Quitting smoking for good, some 23 years ago now, most certainly seemed a painful sacrifice to me at the start. Thankfully, time as allowed me a better perspective on what giving up tobacco has done for me. For example, there is the significantly reduced likelihood of lung cancer. And of course there is the monetary savings. When I quit cigarettes, they sold for $2 a pack. Smoking 2 packs each day, as I did, cost me $1460 annually. I now put that money to far more constructive use. Then there’s things that are also gone like that awful smell on my clothes that I couldn’t smell when I was smoking and the small burn holes in the upholstery of my car. The balance is fully tipped toward what I have received from giving them up.
Which leads me to the greater over all point, that my life in faith in Jesus Christ is all about addition by subtraction. Let’s start at the top: I believe He died so that sinners just like me could be forgiven and welcomed into eternity. That’s the biggest plus I know! I have lost a life of sin and anguish because of God’s love. There is no greater addition ever than that.

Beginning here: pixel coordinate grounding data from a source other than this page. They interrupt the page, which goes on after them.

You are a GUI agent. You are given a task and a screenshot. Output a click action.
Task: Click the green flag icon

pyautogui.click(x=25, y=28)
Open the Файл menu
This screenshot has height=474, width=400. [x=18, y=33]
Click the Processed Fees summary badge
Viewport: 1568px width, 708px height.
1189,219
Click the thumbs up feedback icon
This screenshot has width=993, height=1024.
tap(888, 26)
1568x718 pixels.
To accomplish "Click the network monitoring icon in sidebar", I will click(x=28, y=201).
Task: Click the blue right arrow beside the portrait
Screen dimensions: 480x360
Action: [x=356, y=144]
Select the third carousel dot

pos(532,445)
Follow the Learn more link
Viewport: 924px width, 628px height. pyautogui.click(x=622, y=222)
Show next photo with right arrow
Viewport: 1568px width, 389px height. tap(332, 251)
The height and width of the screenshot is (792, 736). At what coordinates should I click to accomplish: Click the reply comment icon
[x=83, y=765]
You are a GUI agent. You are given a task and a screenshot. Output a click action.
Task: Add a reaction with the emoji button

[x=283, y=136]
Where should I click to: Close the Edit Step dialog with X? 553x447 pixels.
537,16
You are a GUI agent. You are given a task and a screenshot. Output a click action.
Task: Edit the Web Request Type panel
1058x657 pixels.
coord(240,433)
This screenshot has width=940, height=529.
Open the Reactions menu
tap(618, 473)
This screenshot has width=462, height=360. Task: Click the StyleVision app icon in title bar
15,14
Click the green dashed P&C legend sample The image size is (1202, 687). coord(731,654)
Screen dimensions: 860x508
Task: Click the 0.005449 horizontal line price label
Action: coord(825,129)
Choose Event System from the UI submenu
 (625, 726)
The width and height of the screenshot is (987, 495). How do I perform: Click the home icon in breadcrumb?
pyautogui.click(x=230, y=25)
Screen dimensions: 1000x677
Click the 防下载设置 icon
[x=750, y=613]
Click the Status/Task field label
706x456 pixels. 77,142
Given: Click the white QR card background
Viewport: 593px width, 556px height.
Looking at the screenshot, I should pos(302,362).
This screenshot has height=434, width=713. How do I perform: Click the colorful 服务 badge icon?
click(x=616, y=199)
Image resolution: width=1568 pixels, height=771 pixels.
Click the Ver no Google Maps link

Others gains though subtraction include, in no particular order, the realization that I am not at the center of the entire universe. I am less significant in my own eyes, and instead see that I am important enough to God that He gave His all for me.
Also subtracted from me was the mirage of perfectionism I often hid behind. This permitted me to do nothing because I told myself I couldn’t do whatever it was perfectly, I simply wouldn’t do it. As we say in AA, “self-serving will slip away.” As it has, the great addition has been the room this created in my heart to try new things. For example: Reaching out to help others. What a concept! I had no idea that doing for others, simply because I could, would be so fulfilling.
I could go on, but I think you get the idea. The bottom line is this: My life is fuller now because there is so much less of me in it! I’ve always been good in math, but this formula took me a long time to start to comprehend. I hope you get it more quickly than I did!
How about you? How has God added to your life through subtraction. I’d love to hear about it.